_The task_:
Using only the entries below, copy exactly the lines that begin at the one with "1180x508 pixels." and end at the one with "Select the 'oriënteren' word title", both included. Drop the pictures.

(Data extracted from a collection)
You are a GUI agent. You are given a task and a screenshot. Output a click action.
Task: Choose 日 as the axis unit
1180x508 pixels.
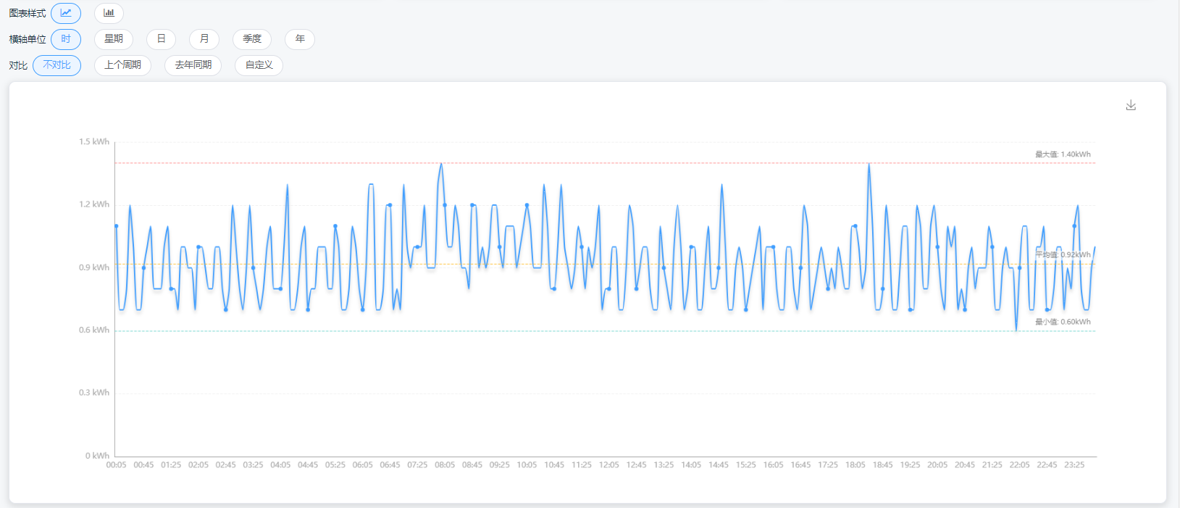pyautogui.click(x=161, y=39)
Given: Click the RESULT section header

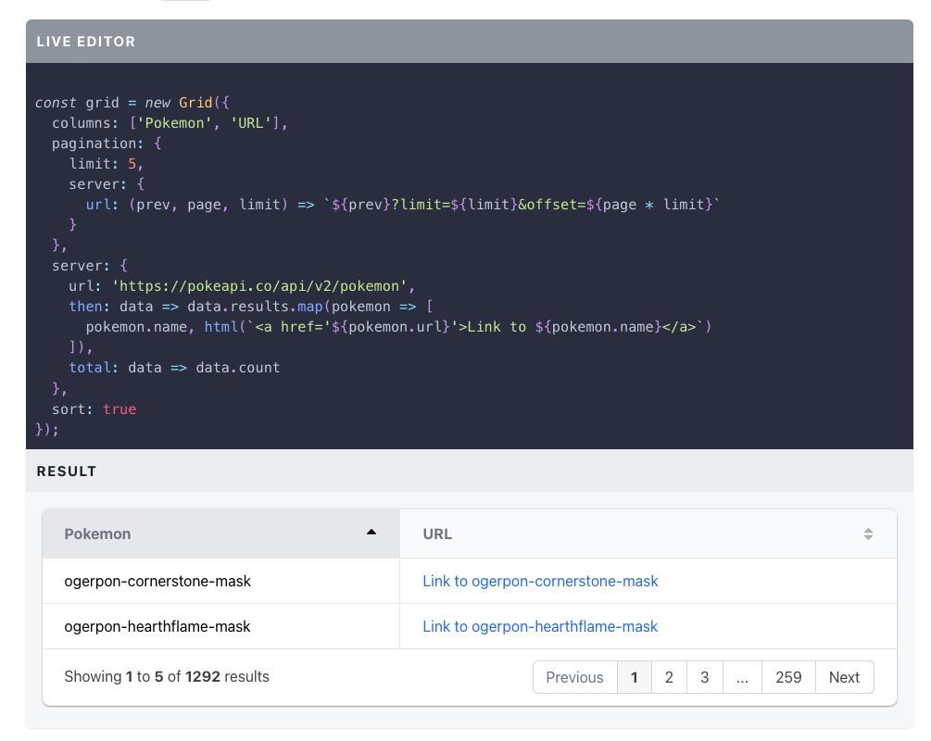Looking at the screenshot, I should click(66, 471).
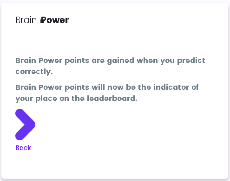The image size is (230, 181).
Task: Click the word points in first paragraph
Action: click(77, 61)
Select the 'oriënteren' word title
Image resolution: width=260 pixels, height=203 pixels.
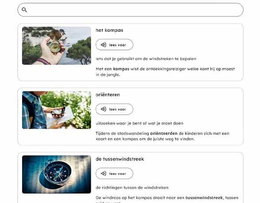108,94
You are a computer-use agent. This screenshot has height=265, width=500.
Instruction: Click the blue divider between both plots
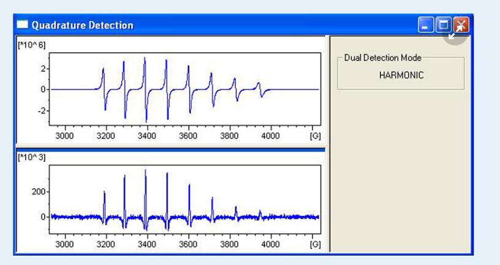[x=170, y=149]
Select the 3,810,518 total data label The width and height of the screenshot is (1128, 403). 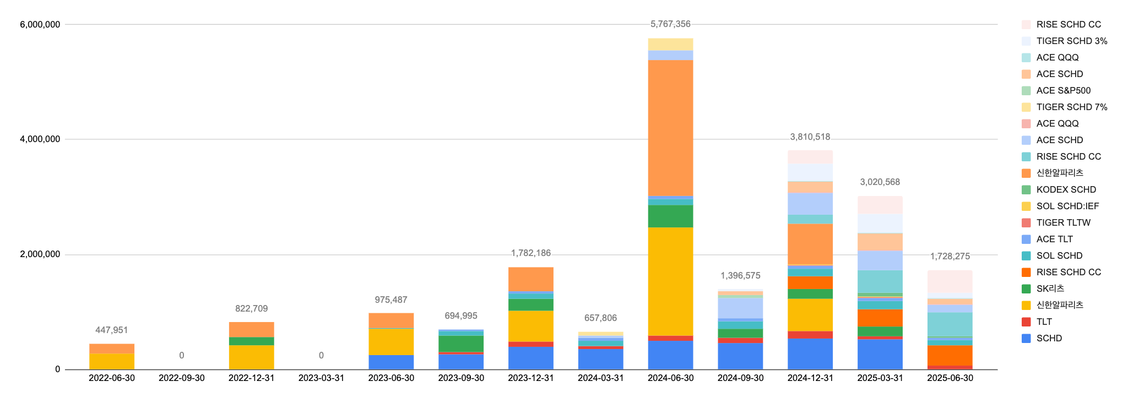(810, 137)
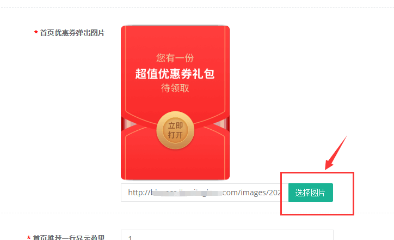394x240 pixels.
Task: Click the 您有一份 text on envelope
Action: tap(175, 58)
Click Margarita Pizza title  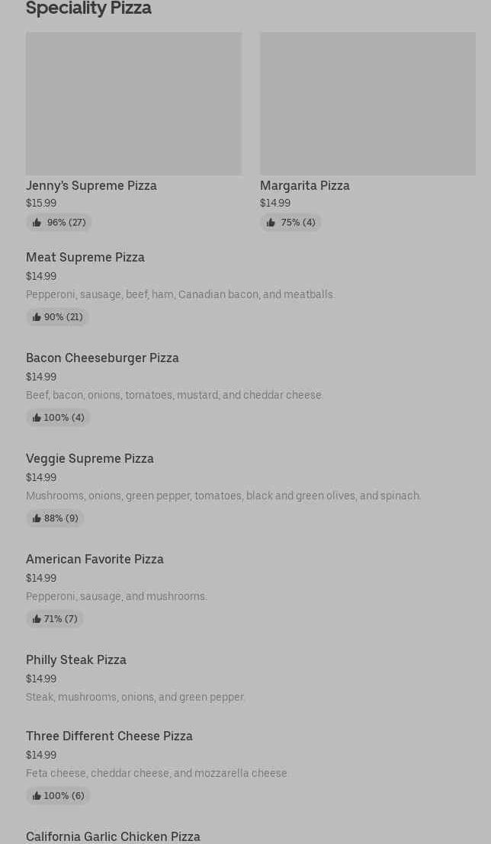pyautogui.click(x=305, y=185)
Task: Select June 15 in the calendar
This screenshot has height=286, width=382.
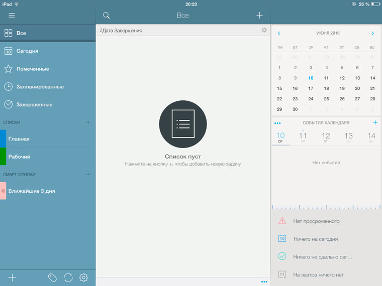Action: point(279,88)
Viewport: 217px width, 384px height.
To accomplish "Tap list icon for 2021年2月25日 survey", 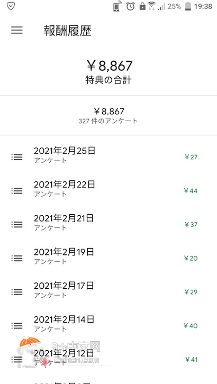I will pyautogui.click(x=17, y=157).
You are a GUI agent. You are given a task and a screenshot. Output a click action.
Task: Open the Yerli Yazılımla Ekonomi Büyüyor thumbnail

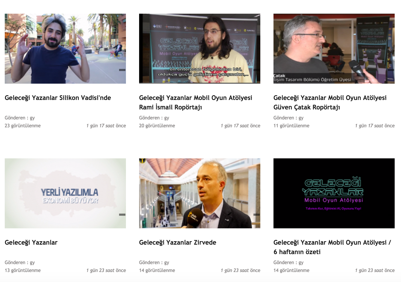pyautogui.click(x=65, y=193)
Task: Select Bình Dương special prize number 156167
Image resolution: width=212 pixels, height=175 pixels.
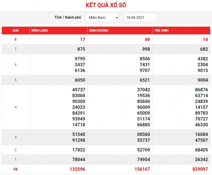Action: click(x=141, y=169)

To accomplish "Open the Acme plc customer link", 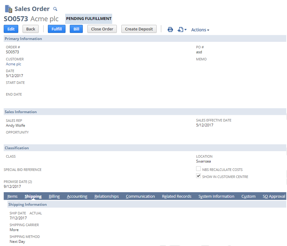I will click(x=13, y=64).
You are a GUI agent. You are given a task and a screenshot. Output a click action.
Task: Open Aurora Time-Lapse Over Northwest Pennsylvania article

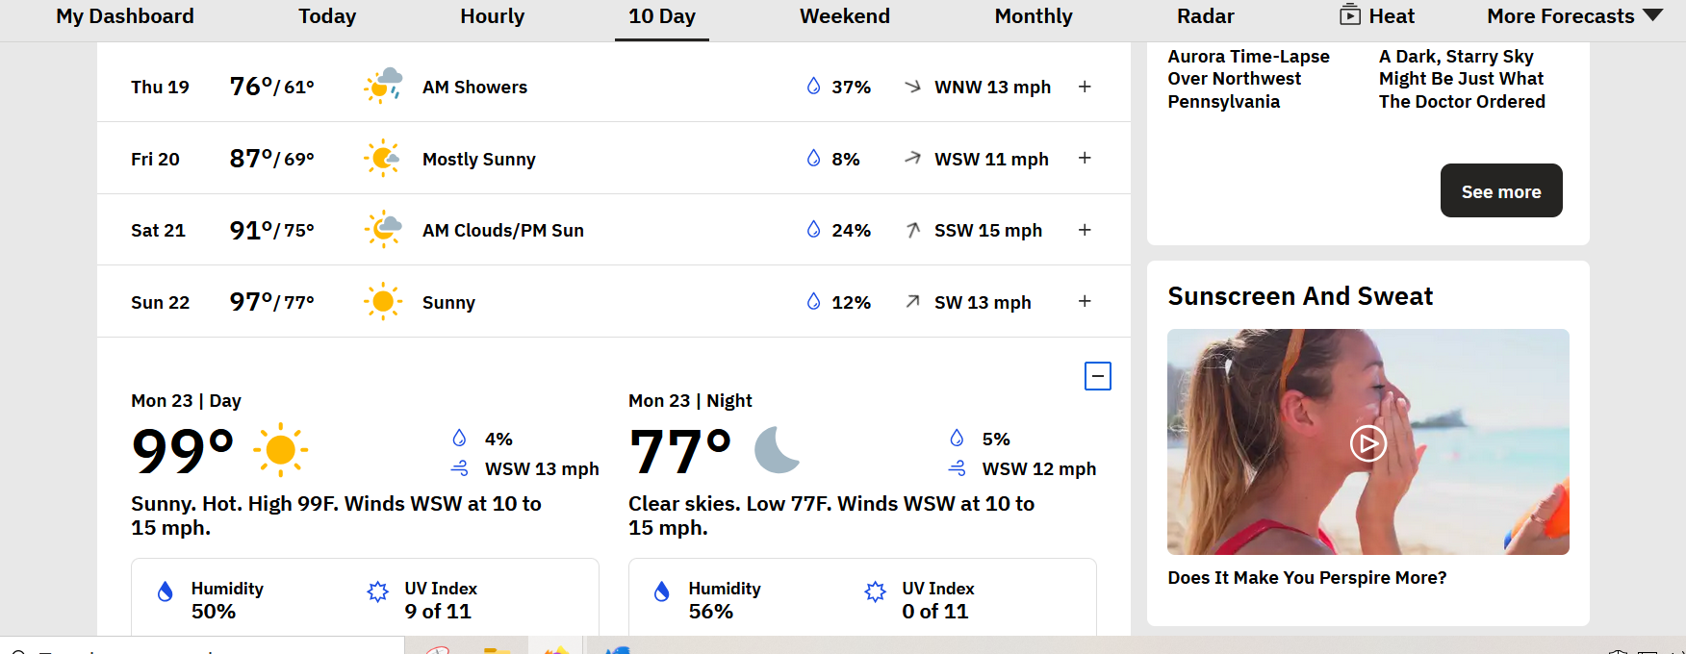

_Response below_:
1180x508 pixels.
pyautogui.click(x=161, y=39)
Given: Click the RESULT section header

Looking at the screenshot, I should click(66, 471).
The image size is (230, 181).
Task: Click the word points in first paragraph
Action: click(77, 61)
Select the 'oriënteren' word title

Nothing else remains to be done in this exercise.